Europa quer diminuir mortes por câncer em 15% até 2020

Comissária de saúde do bloco diz que exames preventidos também deverão ser dobrados até a data

Reuters

24 Junho 2009 | 13h01

A chefe do Departamento de Saúde da União Europeia, Androulla Vassiliou, afirmou nesta quarta-feira, 24, que a Europa pretende reduzir o número de mortes ocasionadas por câncer no continente em 15% até 2020 e que é necessário dobrar o número de exames realizados para prevenir as taxas mortalidades de subirem conforme a população envelhece.

 

Cerca de 3.2 milhões de europeus são diagnosticados com câncer todo ano, o que torna a doença a segunda causa mais comum de mortes no continente.

 

"Queremos uma redução nas mortes por câncer em 15% até 2020", disse a comissário de saúde da União Europeia.
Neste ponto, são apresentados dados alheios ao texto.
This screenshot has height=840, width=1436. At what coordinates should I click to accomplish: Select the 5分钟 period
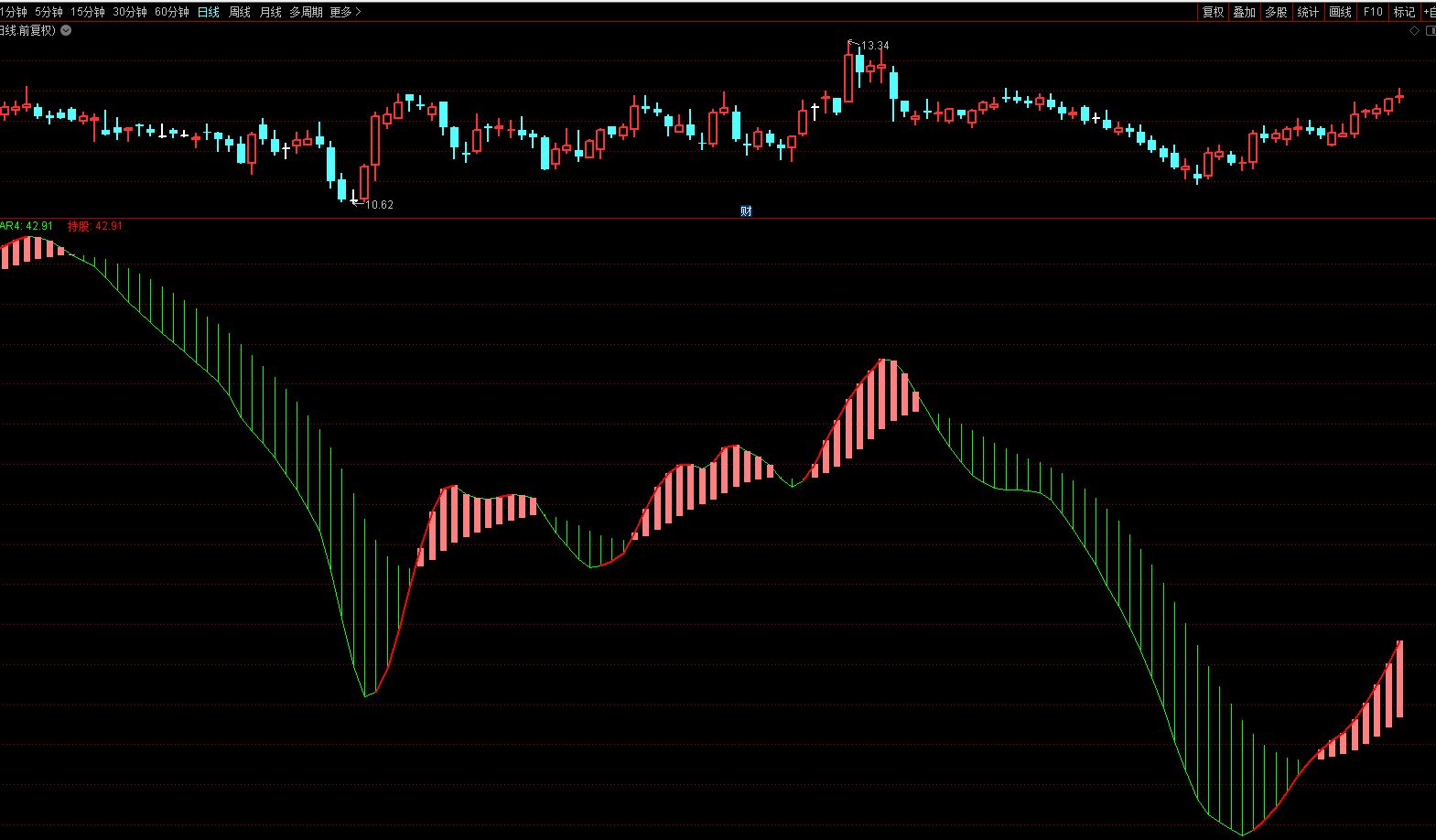[49, 12]
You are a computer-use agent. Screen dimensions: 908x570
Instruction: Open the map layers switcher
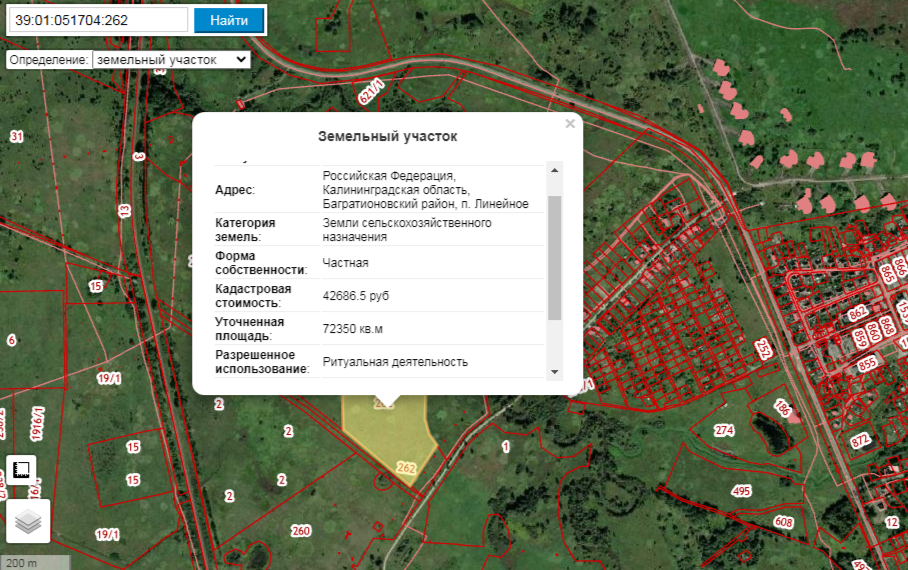(27, 521)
Vassiliou acrescentou que o bloco quer "dobrar o número de pessoas examinadas". "Tivemos um grande processo desde que começamos, em 2003, mas apenas metade de nossos objetivos foram alcançados", completou.

 

Vassilou, que discursou em uma entrevista coletiva estimulando a troca de informações e pesquisas sobre o câncer entre as 27 nações da União Europeia, disse que seu objetivo é também reduzir as disparidades entre os países em termos de mortes pela doença.

 

Em 2005, por exemplo, a taxa de morte por câncer em homens nos países com pior desempenho - Hungria, Estônia e Eslováquia - foi duas vezes maior que a do Chipre. Quanto ao câncer de mama, a Bélgica tem o maior número de incidências, mas a Dinamarca tem a maior taxa de mortalidade. Já a Romênia tem a menor taxa de incidência, enquanto a Espanha tem o menor índice de mortes.

 

"Temos que continuar com nossos esforços, pelo menos nas três áreas onde provamos que os exames são efetivos: os cânceres de mama, de colo e cervical", finalizou a comissária.